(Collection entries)
---
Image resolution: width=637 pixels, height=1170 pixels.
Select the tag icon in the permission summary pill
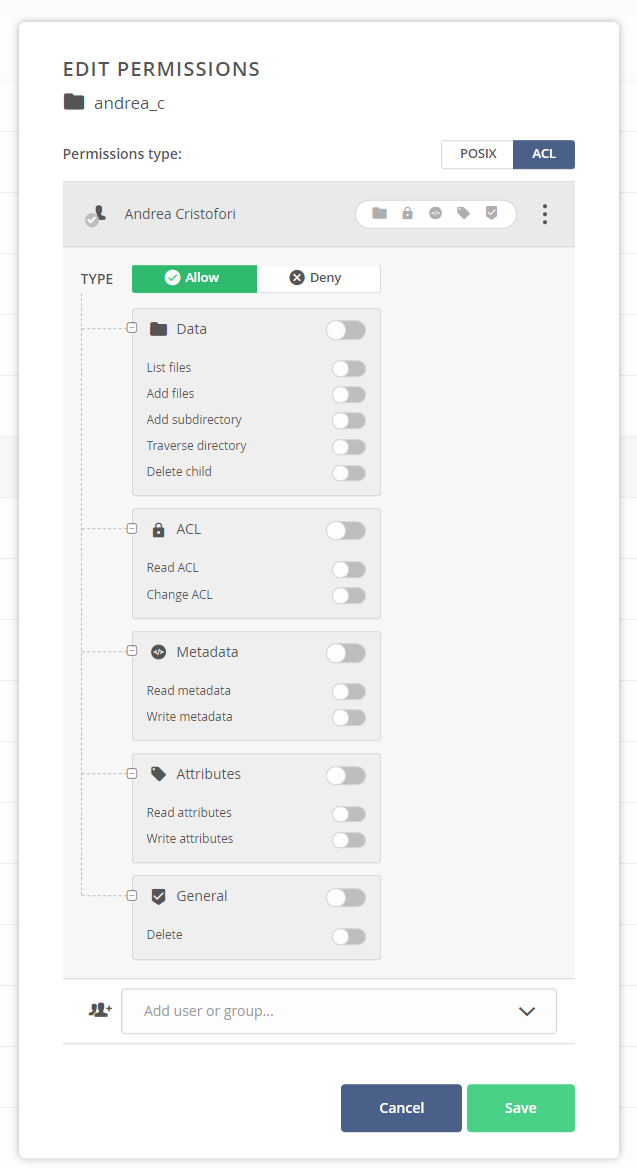pos(461,214)
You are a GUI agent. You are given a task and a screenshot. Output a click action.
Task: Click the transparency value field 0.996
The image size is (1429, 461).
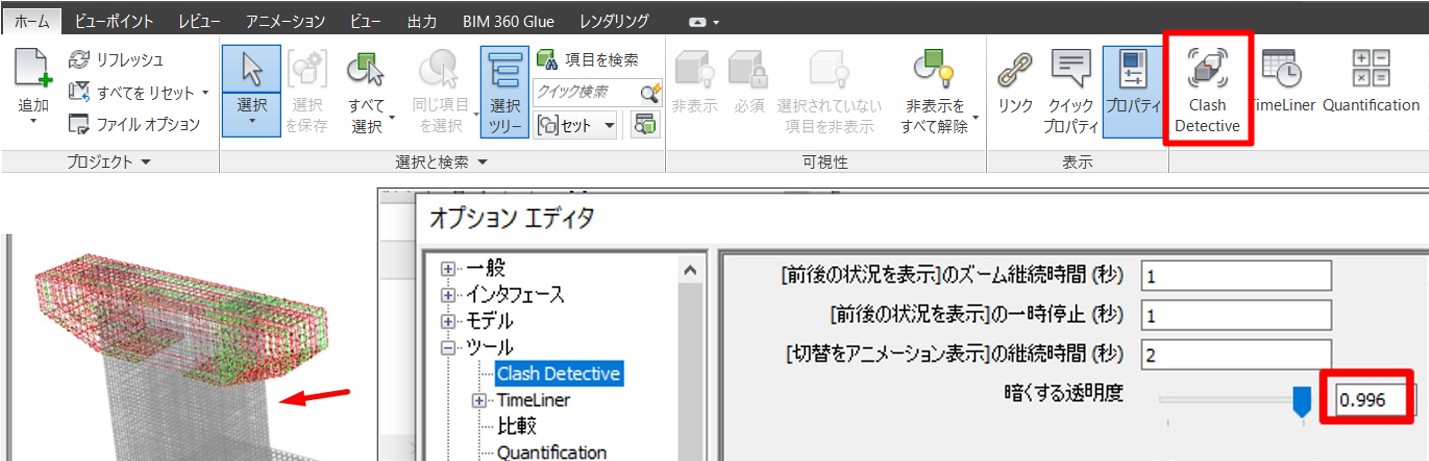pyautogui.click(x=1373, y=400)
---
> Work order: Retype all records exactly as shown above, images excluded.

> Your solution:
Image resolution: width=637 pixels, height=1170 pixels.
Select the tag icon in the permission summary pill
pos(461,214)
You are a GUI agent. You are given a task and a screenshot. Output a click action.
Task: Click the transparency value field 0.996
The image size is (1429, 461).
pyautogui.click(x=1373, y=400)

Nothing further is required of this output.